■ Instruksi 1 ■
Dalam berita tentang penarikan produk Ajinomoto, berapa lama waktu yang diberikan Ditjen POM untuk menarik seluruh produk MSG yang beredar di Indonesia?

#### Halaman

Awan mendung menggayuti langkah PT Ajinomoto Indonesia. Dengan berat hati, manajemen penyedap rasa itu harus menarik puluhan ribu ton produknya yang telanjur beredar di pasaran. Tindakan ini harus ditempuh karena Majelis Ulama Indonesia telah menjatuhkan vonis: ada lemak babi pada bumbu masak cap mangkok merah itu. Bukan tuduhan yang ringan, tentunya.
Kejadian naas ini bermula ketika MUI secara resmi mengeluarkan fatwa agar masyarakat tak mengkonsumsi produk Ajinomoto terhitung tanggal 13 Oktober hingga 24 November 2000. Seruan tersebut jelas mengagetkan. Sebab, di saat Mandra dan Paramitha Rusady mengajak masyarakat untuk menggunakan Ajinomoto, pemerintah malah menginstruksikan agar manajemen segara menarik semua bumbu masak keluaran Ajinomoto.
Akhirnya, Direktorat Jenderal Pengawasan Obat dan Makanan (Ditjen POM) pun memerintahkan PT Ajinomoto Indonesia menarik seluruh produk MSG (monosodium glutamat/vetsin) yang beredar di Indonesia dalam waktu tiga pekan, terhitung 3 Januari 2001. Menurut Dirjen POM Sampurno, keputusan memerintahkan penarikan produk MSG Ajinomoto itu diambil setelah ia bertemu dengan perwakilan Departemen Agama, wakil MUI, dan Lembaga Penelitian (LP) POM-MUI.

########

■ Instruksi 2 ■
Tuliskan kembali baris-baris pada catatan secara persis, dari baris yang memuat "Image resolution: width=1725" sampai dengan baris yang memuat "In order to click".

#### Data Latihan

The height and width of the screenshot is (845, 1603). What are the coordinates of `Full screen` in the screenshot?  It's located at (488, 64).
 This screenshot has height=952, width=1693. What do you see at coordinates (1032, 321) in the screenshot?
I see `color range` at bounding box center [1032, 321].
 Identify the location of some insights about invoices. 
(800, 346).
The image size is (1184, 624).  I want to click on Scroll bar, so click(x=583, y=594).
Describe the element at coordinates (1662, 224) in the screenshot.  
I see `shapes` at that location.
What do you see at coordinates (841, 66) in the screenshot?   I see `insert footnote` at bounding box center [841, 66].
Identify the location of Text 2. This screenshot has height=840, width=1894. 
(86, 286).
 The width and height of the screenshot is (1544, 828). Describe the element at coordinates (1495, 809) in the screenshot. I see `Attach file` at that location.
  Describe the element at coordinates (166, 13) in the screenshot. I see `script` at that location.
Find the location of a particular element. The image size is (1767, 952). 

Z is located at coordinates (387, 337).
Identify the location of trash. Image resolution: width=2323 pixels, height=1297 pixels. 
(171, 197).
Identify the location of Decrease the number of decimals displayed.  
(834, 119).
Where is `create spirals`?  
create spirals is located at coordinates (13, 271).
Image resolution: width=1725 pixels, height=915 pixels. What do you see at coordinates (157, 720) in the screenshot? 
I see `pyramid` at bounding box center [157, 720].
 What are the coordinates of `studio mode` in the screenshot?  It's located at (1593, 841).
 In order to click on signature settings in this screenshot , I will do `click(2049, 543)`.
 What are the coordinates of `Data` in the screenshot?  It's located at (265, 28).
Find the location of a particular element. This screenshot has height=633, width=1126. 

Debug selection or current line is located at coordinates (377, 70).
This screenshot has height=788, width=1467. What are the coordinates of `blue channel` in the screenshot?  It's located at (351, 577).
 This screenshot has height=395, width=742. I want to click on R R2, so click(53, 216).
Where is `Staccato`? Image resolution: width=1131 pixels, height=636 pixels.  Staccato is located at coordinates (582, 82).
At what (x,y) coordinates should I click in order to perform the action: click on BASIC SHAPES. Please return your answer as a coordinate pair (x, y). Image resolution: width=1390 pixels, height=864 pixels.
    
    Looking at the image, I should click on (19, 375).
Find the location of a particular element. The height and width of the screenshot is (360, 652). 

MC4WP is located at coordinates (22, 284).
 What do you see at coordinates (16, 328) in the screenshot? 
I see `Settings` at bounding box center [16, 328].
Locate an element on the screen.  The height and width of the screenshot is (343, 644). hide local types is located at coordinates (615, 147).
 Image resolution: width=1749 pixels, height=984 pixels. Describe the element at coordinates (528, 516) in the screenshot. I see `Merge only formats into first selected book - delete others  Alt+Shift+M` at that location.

########

■ Jawaban Latihan 1 ■
Tiga pekan, terhitung 3 Januari 2001.

■ Jawaban Latihan 2 ■
Image resolution: width=1725 pixels, height=915 pixels. What do you see at coordinates (157, 720) in the screenshot? 
I see `pyramid` at bounding box center [157, 720].
 What are the coordinates of `studio mode` in the screenshot?  It's located at (1593, 841).
 In order to click on signature settings in this screenshot , I will do `click(2049, 543)`.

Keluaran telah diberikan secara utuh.